### [Selection]
Lagadapati Rajagopal (born 1964) is an industrialist and former politician. He was the 15th Lok Sabha MP from the Vijaywada constituency for Indian National Congress. He resigned from Parliament and quit politics after the Telangana Bill was passed in the Lok Sabha. Rajagopal is the principal shareholder of Lanco Infratech.

History
He is the son of L. Ramalakshmamma and L.V. Rama Naidu, a contractor. He went into the family business after attending V R Siddhartha Engineering College, where he was suspended for 1 year.

He married the daughter of politician Parvathaneni Upendra. He started two companies, one in the pig iron business and one in the power industry.

In 2004, he ran for office in the Vijayawada district, the seat previously held by Father-in-law Upendra, and became a member of Parliament. He has been a prominent anti-Telangana voice. His company's headquarters have been moved to Delhi because the Hyderabad offices were deemed  to be targets because of his anti-Telangana positions.

### [Tasks and exercises]
#1 In the passage about Lagadapati Rajagopal, which company is he the principal shareholder of?
#2 Reproduce the passage about Lagadapati Rajagopal from "Lagadapati Rajagopal (born" up to and including "for 1 year.".
#3 Extend the passage about Lagadapati Rajagopal past its last sentence.

### [Records]
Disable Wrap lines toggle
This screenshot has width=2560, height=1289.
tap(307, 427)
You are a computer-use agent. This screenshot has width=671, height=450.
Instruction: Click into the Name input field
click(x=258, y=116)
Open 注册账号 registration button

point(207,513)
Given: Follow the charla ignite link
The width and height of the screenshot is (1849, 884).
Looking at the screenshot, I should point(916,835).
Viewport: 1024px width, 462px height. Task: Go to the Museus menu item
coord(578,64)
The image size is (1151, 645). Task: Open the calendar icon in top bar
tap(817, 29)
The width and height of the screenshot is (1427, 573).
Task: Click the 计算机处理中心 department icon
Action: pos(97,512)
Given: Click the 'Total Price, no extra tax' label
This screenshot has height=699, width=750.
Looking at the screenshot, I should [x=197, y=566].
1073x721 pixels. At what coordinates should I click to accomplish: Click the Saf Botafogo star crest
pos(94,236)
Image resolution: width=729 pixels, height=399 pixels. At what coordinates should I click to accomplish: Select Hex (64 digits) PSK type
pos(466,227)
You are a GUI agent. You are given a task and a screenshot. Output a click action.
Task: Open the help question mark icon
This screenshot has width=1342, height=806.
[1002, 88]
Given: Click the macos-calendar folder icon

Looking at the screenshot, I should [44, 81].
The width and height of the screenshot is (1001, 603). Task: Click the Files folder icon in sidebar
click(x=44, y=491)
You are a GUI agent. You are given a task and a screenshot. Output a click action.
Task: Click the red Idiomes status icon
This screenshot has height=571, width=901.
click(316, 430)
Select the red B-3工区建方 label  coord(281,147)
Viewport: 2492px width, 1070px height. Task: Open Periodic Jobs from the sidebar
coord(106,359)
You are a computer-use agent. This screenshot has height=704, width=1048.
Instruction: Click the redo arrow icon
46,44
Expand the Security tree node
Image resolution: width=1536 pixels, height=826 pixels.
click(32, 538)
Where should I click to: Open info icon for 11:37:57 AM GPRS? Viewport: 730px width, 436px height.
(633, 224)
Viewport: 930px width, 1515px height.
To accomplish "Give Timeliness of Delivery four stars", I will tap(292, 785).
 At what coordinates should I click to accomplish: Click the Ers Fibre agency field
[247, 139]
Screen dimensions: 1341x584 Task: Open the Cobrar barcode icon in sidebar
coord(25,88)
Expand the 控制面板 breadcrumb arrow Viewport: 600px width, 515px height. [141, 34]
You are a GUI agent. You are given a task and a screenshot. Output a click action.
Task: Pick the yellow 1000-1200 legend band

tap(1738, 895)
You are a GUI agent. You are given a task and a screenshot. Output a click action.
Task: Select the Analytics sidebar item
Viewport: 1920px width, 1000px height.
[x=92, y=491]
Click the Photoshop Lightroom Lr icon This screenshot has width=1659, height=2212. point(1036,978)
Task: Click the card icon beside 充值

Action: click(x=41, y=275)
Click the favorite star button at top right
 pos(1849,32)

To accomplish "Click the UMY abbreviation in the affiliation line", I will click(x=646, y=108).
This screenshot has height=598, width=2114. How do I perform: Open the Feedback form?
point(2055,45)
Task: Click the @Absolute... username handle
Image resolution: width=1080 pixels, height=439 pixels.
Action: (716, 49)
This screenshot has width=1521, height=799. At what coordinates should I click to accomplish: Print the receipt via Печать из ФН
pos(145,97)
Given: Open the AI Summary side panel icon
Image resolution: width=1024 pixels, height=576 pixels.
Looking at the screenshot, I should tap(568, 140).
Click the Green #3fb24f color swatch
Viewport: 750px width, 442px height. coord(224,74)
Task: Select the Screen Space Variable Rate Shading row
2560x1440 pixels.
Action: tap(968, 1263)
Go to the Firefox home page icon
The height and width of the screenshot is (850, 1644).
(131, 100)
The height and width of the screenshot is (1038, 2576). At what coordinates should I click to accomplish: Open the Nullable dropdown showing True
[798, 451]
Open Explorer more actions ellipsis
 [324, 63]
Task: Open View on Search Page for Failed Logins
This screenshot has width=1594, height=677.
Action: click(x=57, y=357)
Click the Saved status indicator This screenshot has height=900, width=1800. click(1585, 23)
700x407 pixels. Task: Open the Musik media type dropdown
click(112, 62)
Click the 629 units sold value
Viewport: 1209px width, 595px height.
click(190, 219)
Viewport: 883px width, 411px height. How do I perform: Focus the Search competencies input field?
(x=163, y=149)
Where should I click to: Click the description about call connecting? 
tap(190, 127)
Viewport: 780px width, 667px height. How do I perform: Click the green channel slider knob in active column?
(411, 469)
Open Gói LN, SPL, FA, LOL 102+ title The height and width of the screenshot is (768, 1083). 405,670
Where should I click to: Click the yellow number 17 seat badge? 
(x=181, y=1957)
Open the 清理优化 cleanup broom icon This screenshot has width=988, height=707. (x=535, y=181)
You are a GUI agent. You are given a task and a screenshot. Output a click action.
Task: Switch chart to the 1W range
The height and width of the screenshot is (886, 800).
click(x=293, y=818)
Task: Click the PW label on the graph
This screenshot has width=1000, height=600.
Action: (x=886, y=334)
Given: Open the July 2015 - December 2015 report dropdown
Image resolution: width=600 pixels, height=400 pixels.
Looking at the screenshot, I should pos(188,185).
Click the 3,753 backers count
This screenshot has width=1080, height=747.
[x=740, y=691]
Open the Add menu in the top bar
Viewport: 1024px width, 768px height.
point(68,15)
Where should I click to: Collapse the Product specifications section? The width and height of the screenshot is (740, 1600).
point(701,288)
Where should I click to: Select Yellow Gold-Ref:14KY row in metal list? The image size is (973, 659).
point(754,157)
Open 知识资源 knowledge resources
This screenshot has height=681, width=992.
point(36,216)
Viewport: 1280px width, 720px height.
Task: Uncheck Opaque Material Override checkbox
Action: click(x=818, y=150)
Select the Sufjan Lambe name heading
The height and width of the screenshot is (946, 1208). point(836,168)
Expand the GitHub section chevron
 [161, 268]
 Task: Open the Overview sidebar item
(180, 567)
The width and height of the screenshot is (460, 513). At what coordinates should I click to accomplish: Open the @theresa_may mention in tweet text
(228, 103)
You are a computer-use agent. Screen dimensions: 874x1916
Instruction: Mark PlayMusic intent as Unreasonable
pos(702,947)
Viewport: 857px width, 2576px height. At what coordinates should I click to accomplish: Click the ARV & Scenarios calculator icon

### [Answers for the tasks]
#1 Lanco Infratech

#2
Lagadapati Rajagopal (born 1964) is an industrialist and former politician. He was the 15th Lok Sabha MP from the Vijaywada constituency for Indian National Congress. He resigned from Parliament and quit politics after the Telangana Bill was passed in the Lok Sabha. Rajagopal is the principal shareholder of Lanco Infratech.

History
He is the son of L. Ramalakshmamma and L.V. Rama Naidu, a contractor. He went into the family business after attending V R Siddhartha Engineering College, where he was suspended for 1 year.

#3
On 13 February 2014, during a discussion of the Telangana Bill, L Rajagopal used pepper spray while on the floor which caused all the members of Parliament  to vacate the building. He stated this was in "self-defence...I used the spray when I saw a colleague from a different party being manhandled".  He was suspended from Parliament by speaker Meira Kumar, along with 4 other MPs. Sharad Yadav, Janata Dal (United)'s President, called the actions "sedition". Protests against his actions included burning Rajagopal in effigy, and a boycott by lawyers in  Warangal district.

He tendered his resignation from Parliament in February 2014.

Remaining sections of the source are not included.